Combined, this reaches the total estimated cost for the weir from an engineer in 2021 of around $28 million.

“We are elated to hear that the provincial government is committing to the health of this heritage river and ecosystem, while also supporting water preservation for the communities who depend on this critical resource,” said Aaron Stone, chair of the Cowichan Valley Regional District and co-chair of the Cowichan Watershed Board.

“This announcement is the result of a long journey of collaboration between the CVRD and Cowichan Tribes. This work reflects the benefits we all share in working together along the path to reconciliation.”

The weir was built in the 1950s and in 2018 a Water Use Plan was developed that recommended raising the weir by 70 centimetres to increase storage capacity. Though raising the height has been a priority for almost a decade.
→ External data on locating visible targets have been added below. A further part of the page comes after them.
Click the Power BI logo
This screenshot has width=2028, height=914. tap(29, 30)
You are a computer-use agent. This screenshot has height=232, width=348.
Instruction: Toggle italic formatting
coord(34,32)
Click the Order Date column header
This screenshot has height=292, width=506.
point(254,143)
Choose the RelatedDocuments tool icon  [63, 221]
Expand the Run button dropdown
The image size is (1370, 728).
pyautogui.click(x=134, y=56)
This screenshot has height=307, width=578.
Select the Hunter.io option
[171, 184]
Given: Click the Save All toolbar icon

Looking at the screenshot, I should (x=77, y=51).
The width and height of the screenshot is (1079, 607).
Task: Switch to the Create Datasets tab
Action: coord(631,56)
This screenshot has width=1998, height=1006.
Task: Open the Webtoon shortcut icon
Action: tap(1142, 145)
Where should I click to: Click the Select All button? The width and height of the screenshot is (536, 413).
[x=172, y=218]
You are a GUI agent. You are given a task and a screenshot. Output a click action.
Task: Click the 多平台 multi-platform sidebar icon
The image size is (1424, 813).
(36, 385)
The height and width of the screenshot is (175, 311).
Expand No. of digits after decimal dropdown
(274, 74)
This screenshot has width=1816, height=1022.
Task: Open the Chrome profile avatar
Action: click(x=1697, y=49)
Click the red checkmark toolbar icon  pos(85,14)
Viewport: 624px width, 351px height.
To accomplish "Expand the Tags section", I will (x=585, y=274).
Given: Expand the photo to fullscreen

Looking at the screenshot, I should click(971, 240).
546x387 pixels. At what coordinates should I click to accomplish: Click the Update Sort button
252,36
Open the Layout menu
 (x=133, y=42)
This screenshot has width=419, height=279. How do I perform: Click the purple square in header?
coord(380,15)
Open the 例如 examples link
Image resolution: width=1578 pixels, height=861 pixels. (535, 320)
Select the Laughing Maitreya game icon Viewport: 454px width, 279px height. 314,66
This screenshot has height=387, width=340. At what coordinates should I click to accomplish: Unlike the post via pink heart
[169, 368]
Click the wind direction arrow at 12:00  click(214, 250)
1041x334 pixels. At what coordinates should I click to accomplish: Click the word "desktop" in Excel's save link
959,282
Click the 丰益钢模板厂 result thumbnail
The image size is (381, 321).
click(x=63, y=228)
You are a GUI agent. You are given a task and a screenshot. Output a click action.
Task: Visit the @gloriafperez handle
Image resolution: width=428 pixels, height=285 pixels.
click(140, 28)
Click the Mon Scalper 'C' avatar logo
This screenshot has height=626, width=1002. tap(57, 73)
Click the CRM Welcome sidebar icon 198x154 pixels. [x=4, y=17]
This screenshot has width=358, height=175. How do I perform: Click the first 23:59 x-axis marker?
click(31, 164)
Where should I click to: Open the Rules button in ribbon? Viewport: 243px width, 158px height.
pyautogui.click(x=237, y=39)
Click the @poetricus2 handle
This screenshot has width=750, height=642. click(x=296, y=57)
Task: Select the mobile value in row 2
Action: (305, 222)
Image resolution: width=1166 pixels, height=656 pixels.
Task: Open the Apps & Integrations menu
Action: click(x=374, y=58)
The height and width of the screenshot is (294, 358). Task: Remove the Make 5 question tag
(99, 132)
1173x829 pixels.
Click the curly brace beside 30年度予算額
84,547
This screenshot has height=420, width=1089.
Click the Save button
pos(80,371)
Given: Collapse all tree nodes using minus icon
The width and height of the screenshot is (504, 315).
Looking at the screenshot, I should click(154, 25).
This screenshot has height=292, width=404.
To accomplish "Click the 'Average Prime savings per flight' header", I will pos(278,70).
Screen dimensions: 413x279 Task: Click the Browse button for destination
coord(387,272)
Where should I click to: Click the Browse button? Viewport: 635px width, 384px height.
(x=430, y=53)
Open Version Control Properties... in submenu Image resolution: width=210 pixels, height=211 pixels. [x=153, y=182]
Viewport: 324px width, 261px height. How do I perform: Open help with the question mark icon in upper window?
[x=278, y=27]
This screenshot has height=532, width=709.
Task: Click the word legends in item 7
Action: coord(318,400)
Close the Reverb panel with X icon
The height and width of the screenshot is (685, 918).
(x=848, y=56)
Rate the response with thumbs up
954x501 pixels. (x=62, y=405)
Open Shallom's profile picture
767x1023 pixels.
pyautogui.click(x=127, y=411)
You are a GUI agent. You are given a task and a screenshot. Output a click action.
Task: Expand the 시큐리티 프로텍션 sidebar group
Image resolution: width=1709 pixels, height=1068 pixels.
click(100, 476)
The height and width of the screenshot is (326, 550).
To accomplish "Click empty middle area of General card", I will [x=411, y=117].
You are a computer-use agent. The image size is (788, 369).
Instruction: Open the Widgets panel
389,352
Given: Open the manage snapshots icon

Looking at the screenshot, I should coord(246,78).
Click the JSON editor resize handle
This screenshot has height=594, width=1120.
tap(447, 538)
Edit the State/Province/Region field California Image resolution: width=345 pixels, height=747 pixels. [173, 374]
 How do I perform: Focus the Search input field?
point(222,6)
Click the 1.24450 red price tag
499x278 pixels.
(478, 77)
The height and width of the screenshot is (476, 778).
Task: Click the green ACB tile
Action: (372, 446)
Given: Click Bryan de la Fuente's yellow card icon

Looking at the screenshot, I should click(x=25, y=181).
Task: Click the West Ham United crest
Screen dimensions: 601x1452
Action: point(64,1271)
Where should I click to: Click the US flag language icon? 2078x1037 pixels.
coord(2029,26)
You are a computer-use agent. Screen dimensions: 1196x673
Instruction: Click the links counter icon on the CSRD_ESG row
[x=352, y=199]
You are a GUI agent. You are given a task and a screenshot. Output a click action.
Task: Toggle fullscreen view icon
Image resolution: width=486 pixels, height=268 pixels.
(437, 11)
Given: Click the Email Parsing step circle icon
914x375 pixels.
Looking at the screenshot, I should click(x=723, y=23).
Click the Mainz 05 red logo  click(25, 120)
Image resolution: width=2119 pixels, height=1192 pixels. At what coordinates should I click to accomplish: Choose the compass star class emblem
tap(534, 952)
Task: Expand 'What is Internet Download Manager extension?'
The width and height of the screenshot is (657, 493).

This would also change how water storage is managed early in the season and help with fish habitat.

The issue of the weir height was brought into the spotlight when there was a massive fish die-off in the river in July 2023.

READ PREVIOUS: New details emerge about fish die-off in Cowichan River last summer

“A collaboration to put water for salmon first, with Cowichan Tribes in the drivers’ seat, and all governments partnering – this is a different, and better, approach to doing things,” said Tom Rutherford, strategic priorities director for the Cowichan Watershed Board.

“We have more work to do, but today we want to celebrate the decades of work and collaboration by so many who love and care for the long-term health of this River.”